企業取引も個人取引も顧客ニーズが高度化している。
融資を主とした資金繰りニーズに応えるだけなら顧客に近い立地にきめ細かく店舗を配置してニーズを掬い取れば良かった。
しかし、今どき求められるのは、M&Aや海外進出支援、事業再編、デジタル化推進など事業発展に直結するような情報提供やコンサルティング機能などである。
このような高度化したニーズに応える為には、組織としての知見を高めると共に、人材育成が必要となる。

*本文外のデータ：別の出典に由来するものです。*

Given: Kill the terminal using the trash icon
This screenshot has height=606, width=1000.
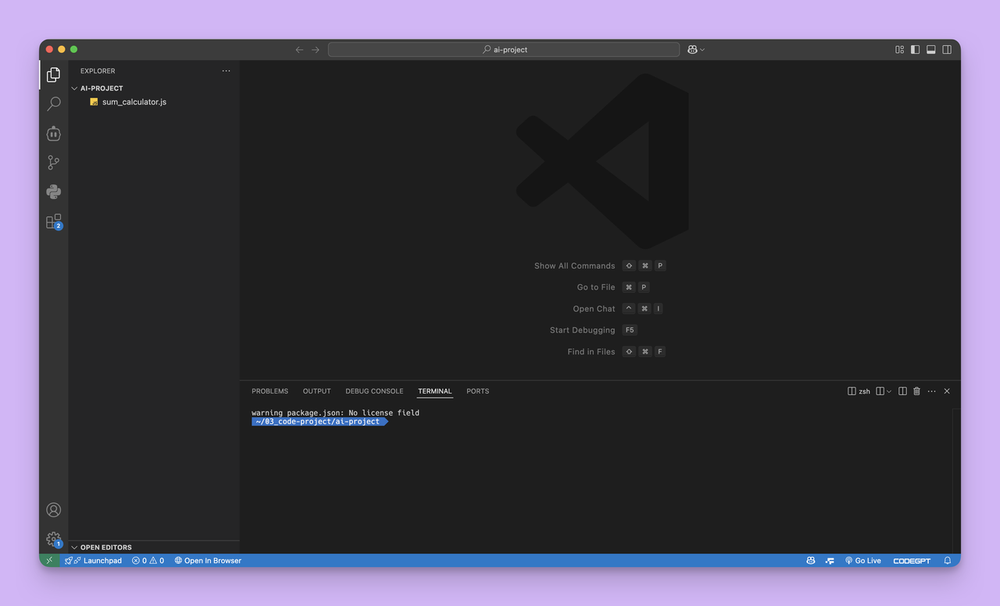Looking at the screenshot, I should (917, 391).
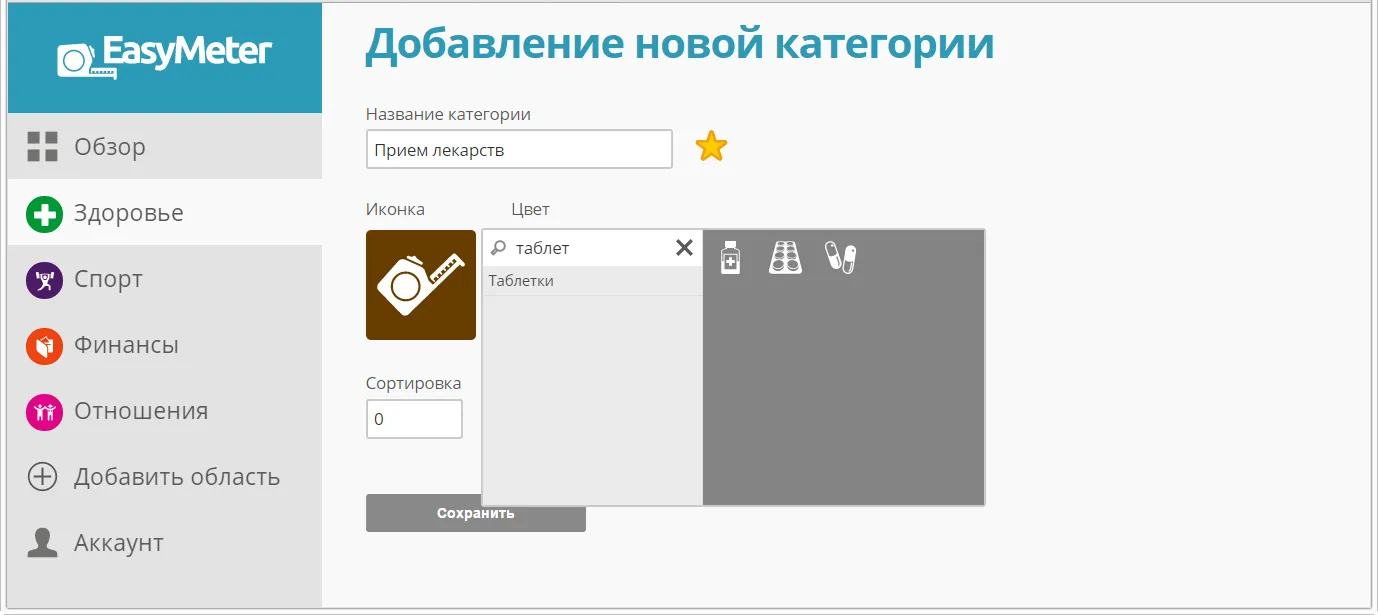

分散していた店舗を集積して人材も集めて切磋琢磨させて専門性を高める。
広く浅くから的を絞って深く掘り下げる方向への転換である。
そして最後は、デジタル化の進化だ。
メガバンクの店舗への来店客数はここ10年で4割ほど減っている。背景には、インターネットバンキングの利用が進んでいる事やATMの普及もあるが、デジタル化の進化は店舗での事務処理を減らしている。
以前は、振込や入金処理、或いは外国為替や融資実行などの事務処理は支店で行っていたが、システムの進化によってセンター処理や自動化が進み、支店で事務処理する必要をなくしている。
このようにデジタル化を進める事によって支店から事務を取り去り、コンサルティングなど営業活動に特化する拠点に変えようとしているのである。
事務に要していたスペースや人員を減らして、営業力を如何に上げるかを各メガは競っている。
企業への影響
メガバンクにとってリテール部門の位置付けが相対的に低下している中で、店舗改革は多少の痛みを伴なったとしてもやらなければならない必然だろう。
具体的に言えば、多少の顧客離れが起こっても仕方ないと考えているのだ。むしろ収益性の低い取引は整理したいとの思いかもしれない。
ある程度の企業規模を有するか、成長性が高い、或いは海外取引などメガバンクにとって旨味の期待できる企業に、サービス対象を絞り込んで行くと考えられる。
このような変化によって、中には取引が疎遠になってしまった企業もあれば、サービス向上を感じている経営者もいるだろう。一方で、地域にメガが無くてもニーズが合えばサービスを受ける事は、デジタル化の進化が容易にしている。
メガバンクの変化に振り回されるのではなく、企業の実状に応じて上手に活用する事が大事である。